В самом деле, в начале девяностых, «когда ужас что было», в Городище появилась благообразная, хорошо одетая, таинственная пожилая женщина, можно сказать старуха, хотя язык не поворачивался назвать ее старухой… Несомненно, она была богатая, у нее было с собой много денег и всем, кто просил, она их давала. Ходила по инвалидным домам и интернатам и раздавала деньги…

Думали, иностранка, из бывших русских эмигрантов, которые стали приезжать и в такую глушь. Говорили даже, что это та самая генеральская дочка Попова, целый год не пускавшая большевиков в Городище, что не убита она была своей сестрой, а тайно отпущена, а с колокольни сбросили куклу в человеческий рост, была, мол, в генеральской семье такая.

Раздавала деньги, помогала, а потом была изнасилована группой постояльцев Иванкинского индома.

В больнице она кричала, что их всех надо убивать, твари неблагодарные…

Марья Михайловна бросила на меня смущенный, растерянный взгляд и проговорила тихо.

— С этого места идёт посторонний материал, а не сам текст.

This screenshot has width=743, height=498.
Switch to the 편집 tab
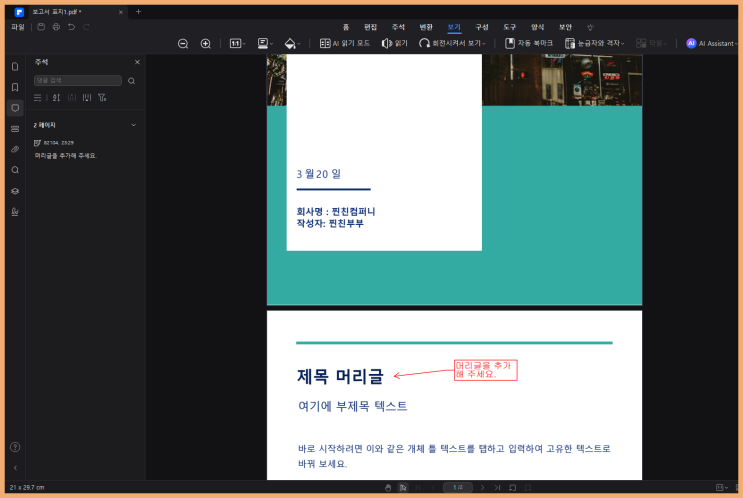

– А за что их убивать? И кого они должны благодарить…

3

Этой истории Золоторотов не знает, и я не стал ему рассказывать, хотя он встречался с той женщиной и даже провожал в последний путь. Да и не о ней сейчас речь…

Очень любопытно, хотя и не бесспорно Евгений Алексеевич рассуждал о чудесах, когда я с большим трудом вывел его на этот разговор. Он знает и признает только два чуда: природу и семью. Все остальное, все эти исчезновения, появления, проявления, явления, стояния, видения и пр., и пр. – все это вызывает у него сочувствие и смущение. Когда я рассказывал, как трое суток стоял в очереди, чтобы приложиться к поясу Богородицы, он так сочувственно, если не сказать иронично, на меня посмотрел… Хорошо, что ничего не сказал, а то бы поссорились.

В золоторотовском доме нет никакого красного угла, как у нас с женой в Трехпрудном, с лампадкой и большим количеством образов. У них всего одна икона, которая стоит на крепкой полке посреди стены в гостиной – в большом, обгоревшем на углах киоте за закопченным стеклом, за которым с трудом можно разглядеть Семистрельную… Я конечно же спросил, и Золоторотов охотно рассказал, что она, видимо вынесенная кем-то из горящей церкви, переходила из рук в руки и даже была причиной нешуточных разборок, пока после очередного шмона не оказалась в руках тогдашнего Хозяина. Он-то и сунул ее при освобождении Золоторотову, сказав с привычным в адрес заключенного раздражением: «Унеси ее на волю от греха подальше». «А почему я?» – решился Золоторотов на вопрос, на который в любой другой ситуации не решился бы. Хозяин удивленно вскинул брови – он тем более вопроса не ожидал, и заговорил, возвышая голос и переходя на крик: «А потому что тебя, дурака, первого освободили. Понял? Свободен!»